I stood up from the pub table, stone-cold sober. I’d intended to drink myself into oblivion, to make all of this reality—returning to London, seeing how ill Del was—go away, but at the bar, instead of ordering a double vodka and orange (my drink of choice when oblivion was required), I’d asked for a double vodka and orange without the vodka.

The barman had been unimpressed, thought I was trying to be funny and glared at me before he reached for a glass.
I’m not being funny
, I wanted to say.
It’s just, I’ve got this mate and she’s never going to drink alcohol again. I can’t do it either, out of loyalty to her.
But he wouldn’t understand. And why would he care?

As it was, the orange juice sans vodka went virtually undrunk as I sat remembering my first meeting with Del.

Now I slipped on my red raincoat. I had to get to Guildford, should have made the move down there over an hour ago. I’d been delaying the inevitable, though. The second I got on that train to Surrey I’d be embroiling myself further in this.

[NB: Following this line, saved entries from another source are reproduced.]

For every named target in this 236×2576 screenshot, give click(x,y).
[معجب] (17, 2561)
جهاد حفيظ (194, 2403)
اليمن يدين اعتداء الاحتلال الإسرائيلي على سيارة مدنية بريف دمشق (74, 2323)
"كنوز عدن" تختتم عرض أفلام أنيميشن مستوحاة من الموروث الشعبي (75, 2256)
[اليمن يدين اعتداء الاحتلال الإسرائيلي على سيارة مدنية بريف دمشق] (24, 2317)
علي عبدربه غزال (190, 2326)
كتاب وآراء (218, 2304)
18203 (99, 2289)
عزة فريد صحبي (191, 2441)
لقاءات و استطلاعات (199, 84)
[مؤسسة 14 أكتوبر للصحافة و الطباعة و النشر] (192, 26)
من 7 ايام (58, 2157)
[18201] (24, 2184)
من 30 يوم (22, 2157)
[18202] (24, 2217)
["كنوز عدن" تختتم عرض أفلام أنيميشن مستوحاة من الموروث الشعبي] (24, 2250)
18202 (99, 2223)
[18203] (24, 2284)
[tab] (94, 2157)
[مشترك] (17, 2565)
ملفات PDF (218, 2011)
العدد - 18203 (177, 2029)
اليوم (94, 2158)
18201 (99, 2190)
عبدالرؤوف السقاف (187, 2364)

I hadn’t intended to do that. I’d meant to come down here, see how ill she was, then get back on the train to Leeds the second I left the hospital. If I missed the last train, then I’d find a cheap B&B for the night and get on the first train back. No hanging around, no visiting friends and family who I hadn’t seen since leaving London two years ago. Now I was getting embroiled right up to my neck.

I hoisted my holdall onto my shoulder.
Come on, bird,
I cajoled myself,
it’s Guildford or bust.

         

Adele quickly became a member of my family. Christmas, Easter and summer holidays if I went home, she came with me. Her father and his wife weren’t bothered that she never went home. If she called, which I was always amazed she did, she’d come off the phone in tears, always wondering what she could do, how she could change to make him love her even a little bit. I got used to putting her back together, to reassuring her that she was wonderful and lovable because I cared for her, because lots of other people adored her. And that maybe, one day, he’d see sense. I never believed that for a second, but it was what she wanted to hear so I said it, and sounded convincing to boot.

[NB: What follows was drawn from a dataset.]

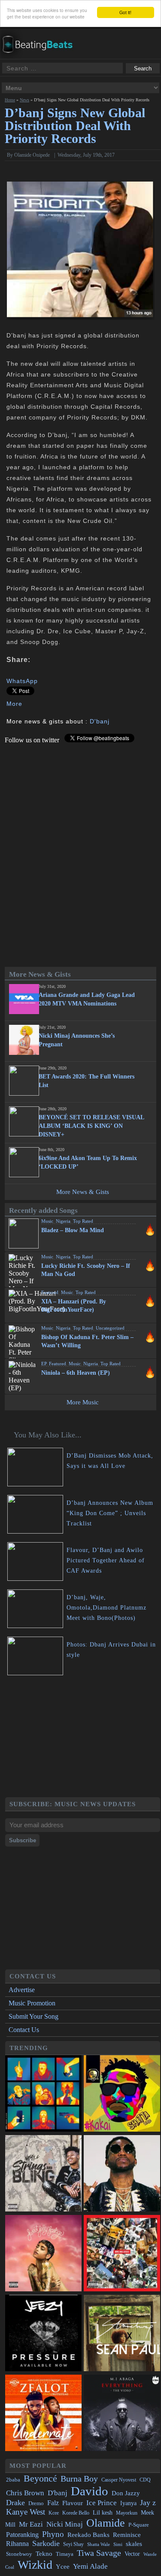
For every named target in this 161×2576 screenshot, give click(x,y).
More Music (83, 1402)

Mr. Hamilton-Mackenzie was never going to change, I knew that. When we first met, Adele would often get falling-down drunk and confess how awful her life had been before Leeds. She’d tell me about her father’s quick-to-discipline attitude. About time spent in the hospital with broken arms, fractured legs, a cracked jaw as a result of being “punished.” Once he’d knocked her through a ground-floor window and a piece of glass had lodged itself in her back, narrowly missing her kidney—the glass had to be removed by surgery. Another time he’d hit her with the buckle end of his belt and gouged out a huge chunk of her left thigh, meaning she rarely wore skirts.